Work has commenced on a new three bedroom dwelling for private clients in Kersey. Wincer Kievenaar Architects Limited have worked closely with the clients to design and gain planning permission for their new home, and are now acting as contract administrators throughout the construction. The contractor is Heronbuild Limited and specialist sub-contractors Flight Timber have engineered and provided the structural timber frame solution to achieve high levels of thermal performance and airtightness.
Planning Permission was gained on 21st June 2016 for the dwelling adjacent to the built up area boundary of Kersey, under Policy CS11 of the Babergh Local Plan. This accepted that a small scale development could occur outside the settlement limits in order for Kersey to grow, and would be a site with a close functional relationship to the settlement. The proposal scheme put forward a new house situated in a location within the site which would be screened from view and maximise the number of existing fruit trees which could be preserved.
The Planning Officer’s report stated:
“It is considered that the proposals would present a modest size dwelling which has been carefully designed to have its own unique character, visual interest, yet blend in with the traditional materials, forms and scale of its surrounding environment.”
The design for the new house began with the concept of a long barn in the landscape; connected to, and facilitating life in all aspects of the surrounding smallholding and orchard. The intention is for the house to sit naturally within the existing site conditions and contours of the slight slope. The ground floor of the house is clad in Suffolk red brickwork while the more visible first floor is surrounded in vertical timber boarding. This will be allowed to weather to a natural grey. The roof will be finished in orange pantiles.
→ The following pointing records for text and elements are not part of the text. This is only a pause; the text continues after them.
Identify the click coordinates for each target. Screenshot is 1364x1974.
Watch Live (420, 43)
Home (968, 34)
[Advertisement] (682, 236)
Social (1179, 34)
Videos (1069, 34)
These materials are synonymous with the Suffolk countryside and Kersey village. The house is conceived as a series of three elements, increasing in scale along the site. The first element encountered from the driveway is a single story block which widens half way along its length to form a south facing terrace area. The hipped roof rises to a balustrade height, concealing a balcony to the master bedroom. The chimney punctuates the single storey roof line at the mid point, and helps terminate the balcony.
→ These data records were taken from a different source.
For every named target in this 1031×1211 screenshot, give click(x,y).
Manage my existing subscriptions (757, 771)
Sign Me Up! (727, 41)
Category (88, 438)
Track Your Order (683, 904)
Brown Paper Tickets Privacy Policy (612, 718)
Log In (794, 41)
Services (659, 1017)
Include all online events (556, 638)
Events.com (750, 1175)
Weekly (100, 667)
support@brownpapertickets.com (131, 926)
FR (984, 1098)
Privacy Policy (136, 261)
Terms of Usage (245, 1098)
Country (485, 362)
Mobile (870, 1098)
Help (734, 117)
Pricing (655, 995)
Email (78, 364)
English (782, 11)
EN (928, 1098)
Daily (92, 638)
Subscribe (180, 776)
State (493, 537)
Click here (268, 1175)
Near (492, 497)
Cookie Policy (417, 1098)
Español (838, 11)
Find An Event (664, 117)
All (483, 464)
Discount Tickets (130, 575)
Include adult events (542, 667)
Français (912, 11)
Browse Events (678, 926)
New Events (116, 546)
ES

Two larger 2-storey elements sit behind the single storey block, one in-line, while the second is shifted east. This allows space for a front door and helps break up the continuous ridge line. The house aims to achieve the highest levels of energy efficiency and lowest level of impact on the environment. It takes the approach that high insulation, high levels of thermal mass, good solar orientation and controlled passive and mechanical ventilation with heat recovery, will ensure a building environment that stays comfortable at minimal energy cost.
Renewable technologies will be employed in the form of photovoltaic cells for electricity generation, a ground source heat pump for hot water and a log burner for additional comfort.
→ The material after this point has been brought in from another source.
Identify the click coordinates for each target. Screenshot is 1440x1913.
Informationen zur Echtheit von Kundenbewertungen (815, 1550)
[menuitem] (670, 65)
Materials will be locally sourced and specified to ensure they have low environmental impact (including embodied carbon) over the lifespan of a building. Rainwater will be harvested from the roots and stored to reduce the burden on mains water usage. The house will hope to integrate smart metering technology which can record the energy and water usage of the property. This can provide further feedback to ensure that the aftercare of the home is maximised and that future homes may benefit from the knowledge and data. The new home will help intertwine the owners maintenance of their smallholding with their family life. Integrated cold storage areas, processing / butchery areas and utility space will assist in the upkeep of the livestock and food production from the orchards and vegetable patches, maximising the efficiency of the site.
It is expected to be completed in March 2018.